Designing the FragmentedMolecule Driver

This page captures the design process of the FragmentedMolecule driver component of GhostFragment.

What is the FragmentedMolecule Driver?

The first step of the Designing GhostFragment’s FragmentedSystem Driver required creating a FragmentedMolecule object. The responsibility for creating that object was punted to the FragmentedMolecule driver. The FragmentedMolecule driver is responsible for taking a ChemicalSystem as input and returning a FragmentedMolecule object.

FragmentedMolecule Driver Considerations

Accuracy

Designing GhostFragment’s FragmentedSystem Driver punted most of the responsibility for ensuring the set of fragments captures all important interactions to the FragmentedMolecule driver. At this stage this primarily will entail ensuring that severed bonds are dealt with correctly.

Hierarchical

Like the FragmentedSystem driver we again want the FragmentedMolecule driver to be designed in a hierchical manner that mirrors the hierarchy of the ChemicalSystem and FragmentedSystem classes. For the FragmentedMolecule driver this means turning a FragmentedNuclei object into a FragmentedMolecule.

Capping

Severing a covalent bond leads to very large perturbations. The severed bond must be dealt with in some manner.

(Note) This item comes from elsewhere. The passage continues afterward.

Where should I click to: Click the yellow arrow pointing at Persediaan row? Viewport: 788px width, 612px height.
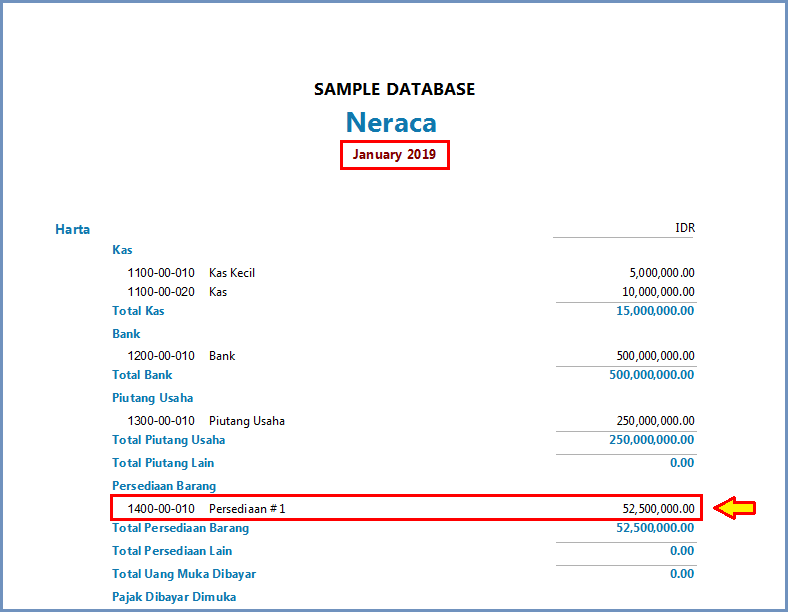click(734, 508)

• Capping must be done before charges/multiplicities can be assigned.

• By doing the capping at the Molecule-level we are able to distinguish between the “real” atoms (those which are also part of the supersystem) and the caps, since the former live in the FragmentedNuclei object and the latter live in the FragmentedMolecule object.

Charge and multiplicity

Relative to the Nuclei class the Molecule class adds the charge and multiplicity. The FragmentedMolecule class is similar in that it adds to the FragmentedNuclei class a set of charges and multiplicities, namely the charge and multiplicity of each fragment.

\(n\)-mers

From the perspective of the GMBE, there is no real destinction between fragments and \(n\)-mers. Ultimately, the coefficients we need for the final energy expression simply depend on the overlaps of the final subsystems we want to run computations on. The FragmentedMolecule driver should be designed so that the the FragmentedNuclei which enter into it could be either fragments or \(n\)-mers.

FragmentedMolecule Driver Design

Fig. 6 The architecture of the FragmentedMolecule Driver.

The architecture of the FragmentedMolecule Driver. shows the architecture of the FragmentedMolecule driver. Following from consideration Hierarchical, the inputs to the driver is a FragmentedNuclei object. The input fragments will in general contain broken bonds. As stated in consideration Capping we need to address the broken bonds before we can accurately assign charges and multiplicities to the fragments. Once we have capped fragments, the final step in creating a FragmentedMolecule object is to assign the charges and multiplicities to the fragments, satisfying Charge and multiplicity.